I did reach out to Hide My IP’s customer support to ask more about these worrying clauses. Unfortunately, the answer I got was very brief — sticking to “we do not have logs” without further clarification. The VPN isn’t independently audited, so we can only take Hide My IP’s word that it’s not logging your online activity.
One plus point is that there’s an accountless VPN option that you can purchase on a daily basis. No account or subscription is required, and you can purchase with Bitcoin. That does give you a bit more anonymity and is something I’d like to see more VPNs offering.
On the webpage you’ll also find a free list of open proxies, so you can use these without the need for any authentication as well (though the service takes a lot of setting up to make it secure, and won’t suit you if you’re looking for quick and easy installation).
The VPN allows torrenting, but the apps aren’t good enough for it.
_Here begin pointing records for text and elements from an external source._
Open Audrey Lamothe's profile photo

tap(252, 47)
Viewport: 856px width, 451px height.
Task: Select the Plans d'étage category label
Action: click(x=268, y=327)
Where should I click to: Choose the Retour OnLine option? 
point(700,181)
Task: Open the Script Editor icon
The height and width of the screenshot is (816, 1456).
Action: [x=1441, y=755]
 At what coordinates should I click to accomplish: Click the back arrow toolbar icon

In addition, Hide My IP is very clear on disallowing copyrighted material. A lot of VPNs say the same, but they have watertight logging policies that ensure you can torrent safely — even if you accidentally download copyrighted material.
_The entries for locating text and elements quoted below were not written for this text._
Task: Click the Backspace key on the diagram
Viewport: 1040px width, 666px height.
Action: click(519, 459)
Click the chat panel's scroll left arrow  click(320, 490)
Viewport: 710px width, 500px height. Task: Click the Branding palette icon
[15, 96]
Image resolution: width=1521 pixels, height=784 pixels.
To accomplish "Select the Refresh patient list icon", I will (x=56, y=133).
Even if you want to take the risk, Hide My IP isn’t reliable for torrenting anyway. I tested BitTorrent with the VPN’s Windows app and couldn’t get it to work at all. The only way I could establish a connection and get speeds fast enough for P2P traffic was with the smart DNS proxy service. Again, this extra level of configuration was frustrating, and a proxy won’t encrypt your torrenting data.
Overall, I wouldn’t recommend Hide My IP for torrenting due to the concerns around privacy, and the clunky performance of the apps. Take a look at our best VPNs for torrenting to see some better options.
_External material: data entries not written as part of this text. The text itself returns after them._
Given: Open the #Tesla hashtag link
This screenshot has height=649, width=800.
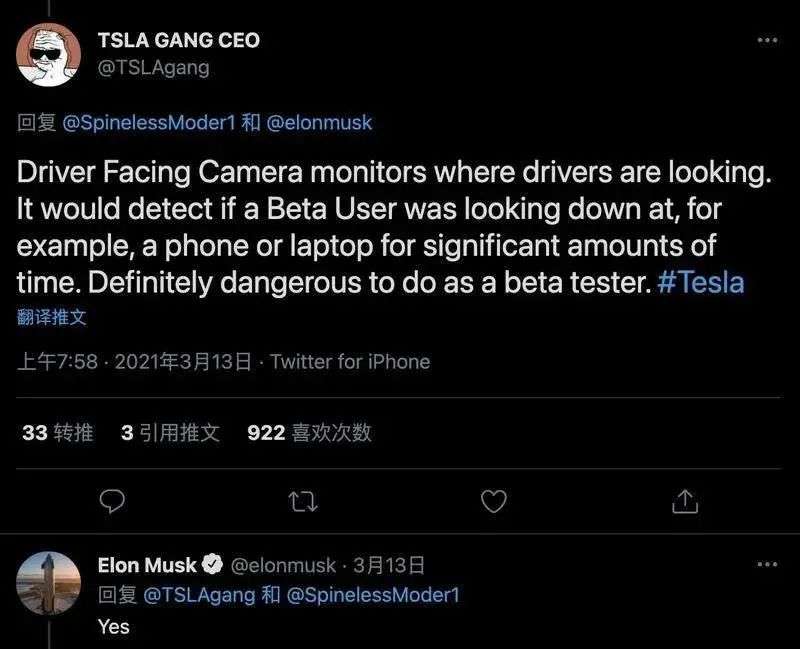Looking at the screenshot, I should click(701, 283).
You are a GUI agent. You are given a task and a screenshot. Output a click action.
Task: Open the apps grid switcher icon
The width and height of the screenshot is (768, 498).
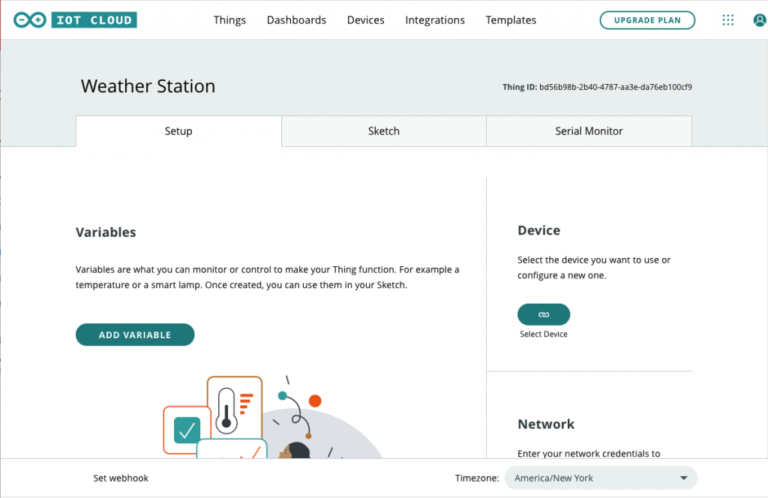tap(727, 20)
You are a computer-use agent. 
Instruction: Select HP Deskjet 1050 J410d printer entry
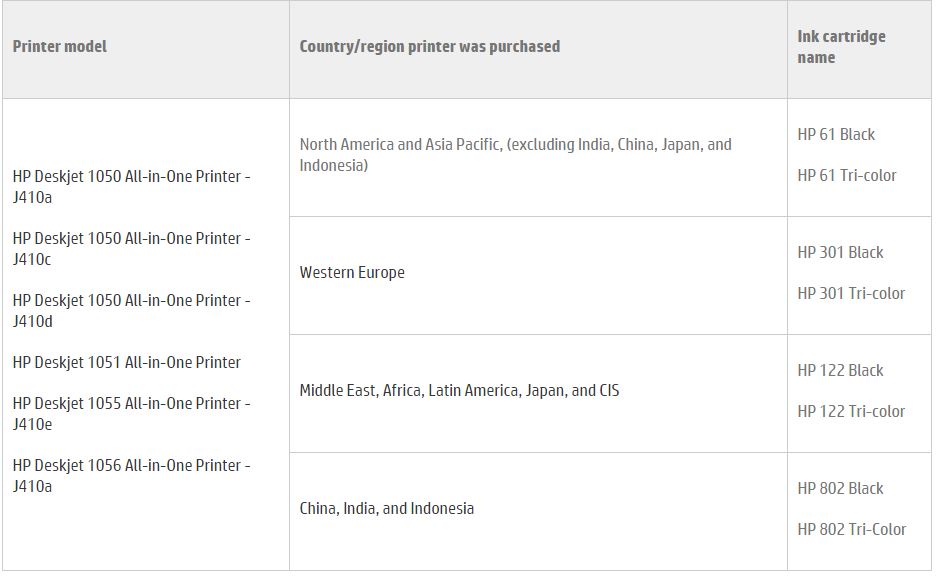coord(131,311)
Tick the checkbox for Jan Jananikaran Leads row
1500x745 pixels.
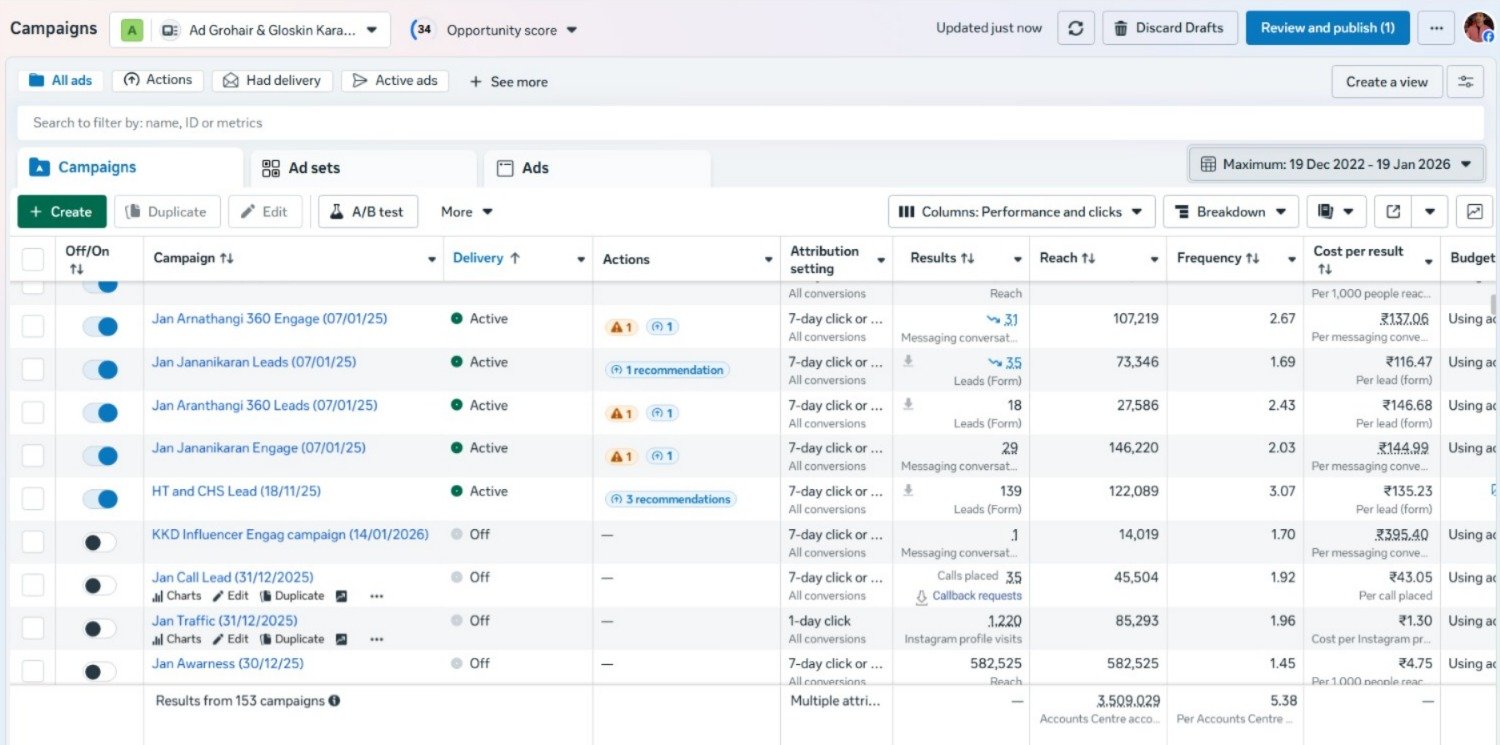tap(33, 369)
Does Hide My IP Work in China? Yes
Hide My IP’s customer support told me that it will work in China. However, I found it unreliable as it is, so I wouldn’t expect to have much luck with it in a highly restrictive country.
That said, I would strongly advise you not to use the Windows app in China, or another country where VPNs may not be encouraged due to my experience with IP and DNS leaks.
Take at a look at these VPNs assured to work in China.
Simultaneous Device Connections — 5 Simultaneous Connections
The premium version of Hide My IP allows 5 simultaneous devices. You can install or use the VPN on up to 5 devices without any blocks or bandwidth restrictions. I used it on 2 Android mobile devices, a PS4, and a Windows desktop without any connectivity issues besides the difficulties with the Windows app.
Device Compatibility — Wide Range of Devices Supported
There are dedicated apps for major platforms including Windows, Mac, Android, and iOS. The iOs version. To get the VPN working on your iOS devices, such as an iPhone or iPad, you’ll also need to set it up via the OpenVPN Connect app in conjunction with the iOS Hide My IP app. You may find this to be a lengthy process, but there is a handy online guide that is very easy to follow.
Unfortunately, apart from the Android app, I found most of the apps to be almost unusable, especially the Windows version. For VPNs that are assured to work with Windows, I recommend these providers. The Android app has some settings not found in the Windows app, like enabling the kill-switch and choice of preferred protocol (TCP or UDP). However, it doesn’t have the IP rotation option or additional DNS settings.
The Hide My IP browser extension worked much better than most of the apps. You’ll find it available for Chrome, and Firefox, so you should be able to use it on any Linux device.
You can use Hide My IP with the Smart DNS Proxy, enabling you to use it with any WiFi-enabled device, even if it doesn’t have a native app. You can use it this way with your PS4, Smart TV, and more – and any device on your network if you set it up on your router. There are guides on the webpage covering everything from older versions of the platforms above, Ubuntu, and Chromebook, to a list of compatible routers.